Lack of firepower could come back to bite Scots
EURO 2020 GROUP D
SCOTLAND have had a miserable time since appearing at World Cup 1998 and are getting ready to compete in their first Euros since 1996, when they were also drawn in the same section as England. In just two previous appearances at European Championship finals, they have never got past the first round, although they took four points at Euro 96 and finished below defending champions Netherlands on goal scored. Reaching the finals is an achievement in itself for the Scots, who won penalty shootouts in both of their playoff ties. They would love the chance to show off their spot-kick prowess in this summer’s knockout stages and their chances of making an impact are increased by home advantage against Czech Republic and Croatia. The Wembley encounter with England is the one that most Scottish fans will be looking forward to and it might be more of an even contest than the markets anticipate. However, the key for Scotland to do well at Euro 2020 will be not to get too fixated on the England contest.

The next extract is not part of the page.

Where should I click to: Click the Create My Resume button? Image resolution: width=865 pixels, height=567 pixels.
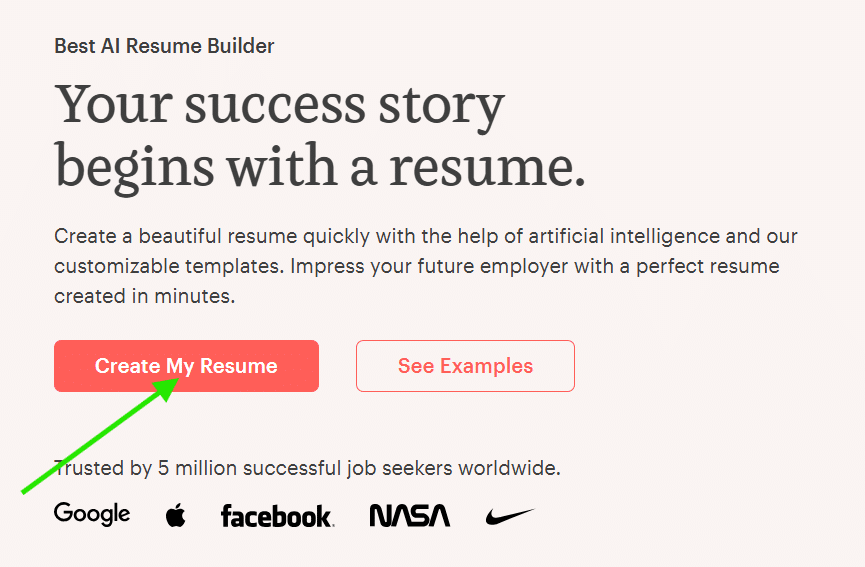pos(186,366)
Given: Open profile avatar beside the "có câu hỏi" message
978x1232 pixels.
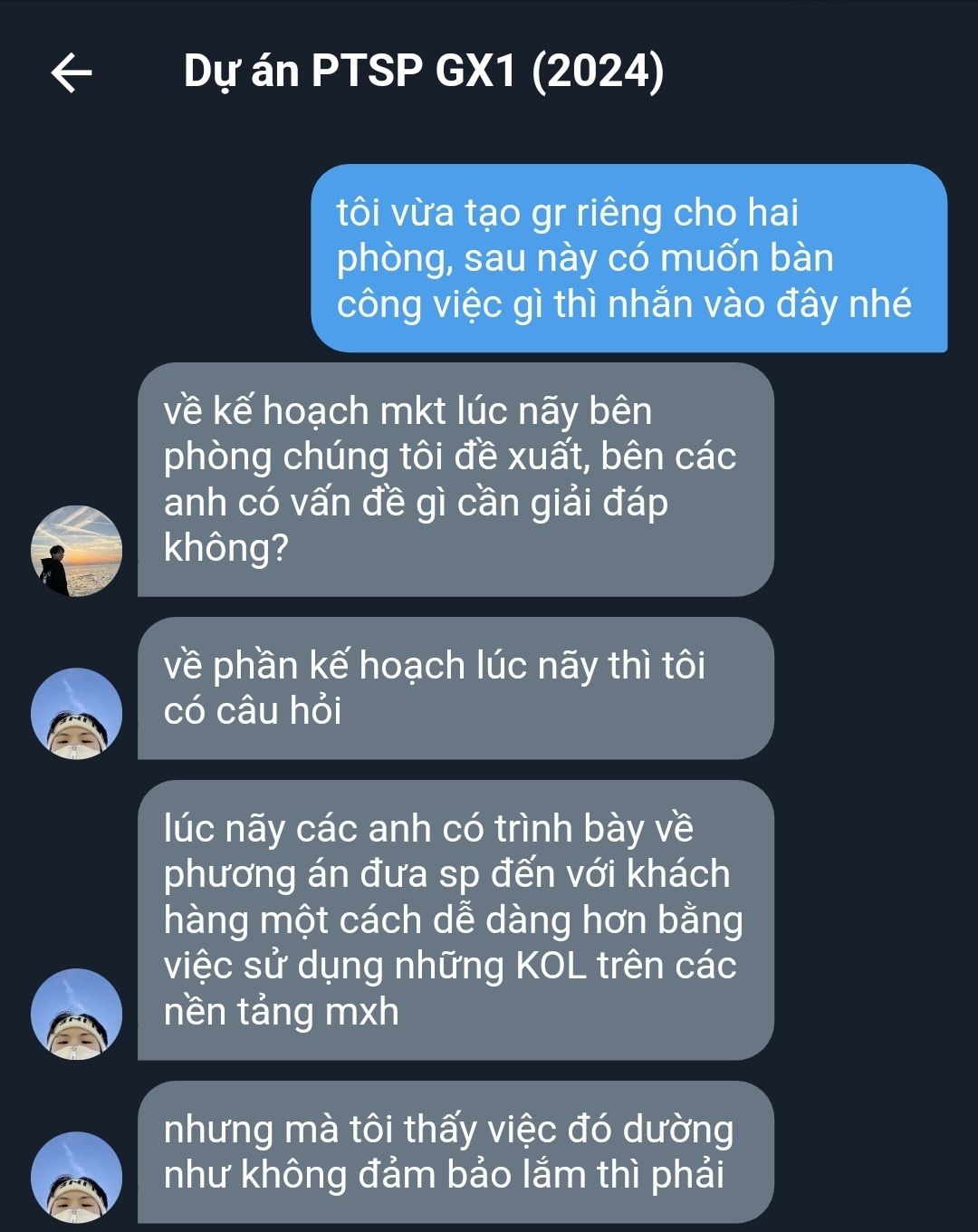Looking at the screenshot, I should [x=76, y=714].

Their opener against the Czechs stands out as a game they dare not lose, paving the way for them to have at least something riding on the clash with Croatia. Clarke played to Scotland’s strengths in qualifying by settling on a three-man defensive line which minimises the lack of quality wingers at his disposal and provides a framework to shoehorn talented left-backs Kieran Tierney and Andy Robertson into the same team. Scotland’s midfield is also a strong suit with Scott Mctominay, John Mcginn and Stuart Armstrong offering plenty of Premier League quality, but there is a lack of firepower and one of the attackers will need to make a name for himself if the Scots are to avoid another early exit.